Problem details
Below are lines of data; restate word for word those running from the line containing "Task: Select the Map — Pin View tab" to the line containing "You are a computer-use agent. The image size is (1023, 768).", inclusive, and no others.

[Collected data entries]
────────────────────────────────────────
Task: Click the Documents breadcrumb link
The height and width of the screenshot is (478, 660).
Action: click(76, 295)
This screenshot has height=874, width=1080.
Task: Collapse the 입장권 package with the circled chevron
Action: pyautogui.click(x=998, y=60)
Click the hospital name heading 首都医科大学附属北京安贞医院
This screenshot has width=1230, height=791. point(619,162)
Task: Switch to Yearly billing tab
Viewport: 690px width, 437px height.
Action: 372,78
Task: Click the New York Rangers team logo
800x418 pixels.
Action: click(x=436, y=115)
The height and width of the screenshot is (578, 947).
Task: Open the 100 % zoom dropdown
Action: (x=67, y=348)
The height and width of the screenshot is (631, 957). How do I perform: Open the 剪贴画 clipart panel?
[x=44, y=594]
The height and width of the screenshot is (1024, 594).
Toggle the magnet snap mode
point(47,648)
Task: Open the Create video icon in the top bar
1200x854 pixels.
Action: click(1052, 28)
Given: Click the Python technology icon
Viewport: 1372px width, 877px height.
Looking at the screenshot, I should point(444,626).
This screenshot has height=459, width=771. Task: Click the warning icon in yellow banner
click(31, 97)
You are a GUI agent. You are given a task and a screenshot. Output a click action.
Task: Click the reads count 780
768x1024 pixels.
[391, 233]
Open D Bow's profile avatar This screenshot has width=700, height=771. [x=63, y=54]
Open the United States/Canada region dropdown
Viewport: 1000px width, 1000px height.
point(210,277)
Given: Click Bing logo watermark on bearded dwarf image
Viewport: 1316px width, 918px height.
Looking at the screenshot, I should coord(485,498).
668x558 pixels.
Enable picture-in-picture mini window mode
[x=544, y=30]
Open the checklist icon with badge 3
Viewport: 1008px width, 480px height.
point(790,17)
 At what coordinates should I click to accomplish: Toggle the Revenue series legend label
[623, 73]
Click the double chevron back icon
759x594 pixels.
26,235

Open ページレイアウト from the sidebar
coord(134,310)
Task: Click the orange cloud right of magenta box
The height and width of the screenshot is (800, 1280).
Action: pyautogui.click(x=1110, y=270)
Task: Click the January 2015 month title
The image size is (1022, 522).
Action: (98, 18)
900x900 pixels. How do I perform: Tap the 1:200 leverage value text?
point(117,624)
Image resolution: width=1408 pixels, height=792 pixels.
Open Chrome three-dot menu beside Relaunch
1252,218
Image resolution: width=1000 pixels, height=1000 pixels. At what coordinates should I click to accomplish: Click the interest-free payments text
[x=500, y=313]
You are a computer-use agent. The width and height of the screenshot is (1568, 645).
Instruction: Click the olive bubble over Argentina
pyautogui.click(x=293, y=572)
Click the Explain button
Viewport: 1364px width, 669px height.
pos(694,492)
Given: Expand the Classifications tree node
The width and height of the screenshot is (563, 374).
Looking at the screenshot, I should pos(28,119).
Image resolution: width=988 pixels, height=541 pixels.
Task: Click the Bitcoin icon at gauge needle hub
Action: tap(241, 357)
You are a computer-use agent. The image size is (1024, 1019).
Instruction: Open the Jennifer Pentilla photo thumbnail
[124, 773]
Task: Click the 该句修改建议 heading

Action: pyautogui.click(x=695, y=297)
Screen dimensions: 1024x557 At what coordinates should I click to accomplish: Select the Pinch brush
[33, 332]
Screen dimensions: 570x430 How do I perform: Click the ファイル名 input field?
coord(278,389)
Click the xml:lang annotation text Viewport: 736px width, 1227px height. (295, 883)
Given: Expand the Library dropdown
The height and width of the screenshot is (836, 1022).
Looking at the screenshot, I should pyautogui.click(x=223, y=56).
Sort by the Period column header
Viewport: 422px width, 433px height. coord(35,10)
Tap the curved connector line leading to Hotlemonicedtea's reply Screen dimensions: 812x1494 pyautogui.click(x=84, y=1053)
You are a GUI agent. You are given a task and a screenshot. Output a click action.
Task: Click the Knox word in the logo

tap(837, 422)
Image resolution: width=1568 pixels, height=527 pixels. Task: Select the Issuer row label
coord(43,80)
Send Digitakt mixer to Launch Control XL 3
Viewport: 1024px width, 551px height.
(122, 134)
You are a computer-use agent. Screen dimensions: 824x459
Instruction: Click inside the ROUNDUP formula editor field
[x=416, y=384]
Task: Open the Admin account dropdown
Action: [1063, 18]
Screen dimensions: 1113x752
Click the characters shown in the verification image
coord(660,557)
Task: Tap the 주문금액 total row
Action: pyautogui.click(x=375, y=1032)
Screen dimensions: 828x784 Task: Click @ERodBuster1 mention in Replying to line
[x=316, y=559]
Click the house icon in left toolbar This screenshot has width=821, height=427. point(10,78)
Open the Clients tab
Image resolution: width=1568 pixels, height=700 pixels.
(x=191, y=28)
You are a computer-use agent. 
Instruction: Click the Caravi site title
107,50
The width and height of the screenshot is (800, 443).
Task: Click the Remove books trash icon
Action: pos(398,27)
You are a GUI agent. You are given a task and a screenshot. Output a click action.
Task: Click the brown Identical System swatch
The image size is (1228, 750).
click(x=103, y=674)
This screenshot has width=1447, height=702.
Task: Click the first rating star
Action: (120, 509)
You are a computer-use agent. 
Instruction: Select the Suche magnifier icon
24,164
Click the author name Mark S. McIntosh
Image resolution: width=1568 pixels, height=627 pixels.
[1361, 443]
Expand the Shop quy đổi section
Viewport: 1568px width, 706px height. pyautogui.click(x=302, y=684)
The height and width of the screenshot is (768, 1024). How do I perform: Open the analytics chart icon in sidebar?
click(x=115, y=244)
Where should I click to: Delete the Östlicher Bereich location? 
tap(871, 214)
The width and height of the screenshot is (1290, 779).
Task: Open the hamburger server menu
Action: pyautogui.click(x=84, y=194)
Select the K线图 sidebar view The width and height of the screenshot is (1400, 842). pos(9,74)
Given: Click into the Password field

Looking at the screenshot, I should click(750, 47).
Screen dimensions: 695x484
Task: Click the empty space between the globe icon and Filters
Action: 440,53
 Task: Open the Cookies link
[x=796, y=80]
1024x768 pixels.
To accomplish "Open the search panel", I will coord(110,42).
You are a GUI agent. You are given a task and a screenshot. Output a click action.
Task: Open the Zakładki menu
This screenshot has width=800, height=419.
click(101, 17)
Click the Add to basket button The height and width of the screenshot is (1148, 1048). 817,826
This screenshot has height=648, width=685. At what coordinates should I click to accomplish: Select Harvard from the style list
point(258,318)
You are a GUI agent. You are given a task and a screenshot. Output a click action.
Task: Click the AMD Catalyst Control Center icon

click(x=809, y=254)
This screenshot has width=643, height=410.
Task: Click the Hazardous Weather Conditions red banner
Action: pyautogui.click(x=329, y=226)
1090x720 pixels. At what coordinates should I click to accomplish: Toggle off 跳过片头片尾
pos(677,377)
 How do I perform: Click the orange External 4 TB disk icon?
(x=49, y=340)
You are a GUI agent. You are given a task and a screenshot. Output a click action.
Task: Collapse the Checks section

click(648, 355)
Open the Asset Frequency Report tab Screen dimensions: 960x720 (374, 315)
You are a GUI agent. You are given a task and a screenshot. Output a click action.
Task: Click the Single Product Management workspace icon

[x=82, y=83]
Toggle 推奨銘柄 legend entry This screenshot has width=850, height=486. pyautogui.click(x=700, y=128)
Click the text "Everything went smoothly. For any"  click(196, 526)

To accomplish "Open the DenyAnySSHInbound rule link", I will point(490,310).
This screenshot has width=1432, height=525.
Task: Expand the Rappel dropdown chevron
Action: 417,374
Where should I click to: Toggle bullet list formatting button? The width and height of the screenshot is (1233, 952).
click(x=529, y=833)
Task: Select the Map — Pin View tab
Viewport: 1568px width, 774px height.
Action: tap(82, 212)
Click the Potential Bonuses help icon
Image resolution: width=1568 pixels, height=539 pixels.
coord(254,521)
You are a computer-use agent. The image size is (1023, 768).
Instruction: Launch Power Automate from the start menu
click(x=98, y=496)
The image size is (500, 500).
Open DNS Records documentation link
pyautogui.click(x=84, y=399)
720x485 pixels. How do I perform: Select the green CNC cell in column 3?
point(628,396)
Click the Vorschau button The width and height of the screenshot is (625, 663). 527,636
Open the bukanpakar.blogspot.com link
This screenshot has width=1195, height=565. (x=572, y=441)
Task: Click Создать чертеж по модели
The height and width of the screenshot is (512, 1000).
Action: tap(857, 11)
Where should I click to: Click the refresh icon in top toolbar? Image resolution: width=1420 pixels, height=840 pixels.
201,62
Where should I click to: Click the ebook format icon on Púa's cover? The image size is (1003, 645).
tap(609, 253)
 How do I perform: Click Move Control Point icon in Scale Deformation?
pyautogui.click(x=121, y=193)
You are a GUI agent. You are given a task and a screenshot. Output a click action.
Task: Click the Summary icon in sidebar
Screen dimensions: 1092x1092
────────────────────────────────────────
Answer section
Task: Select the Map — Pin View tab
Viewport: 1568px width, 774px height.
Action: tap(82, 212)
Click the Potential Bonuses help icon
Image resolution: width=1568 pixels, height=539 pixels.
coord(254,521)
You are a computer-use agent. The image size is (1023, 768).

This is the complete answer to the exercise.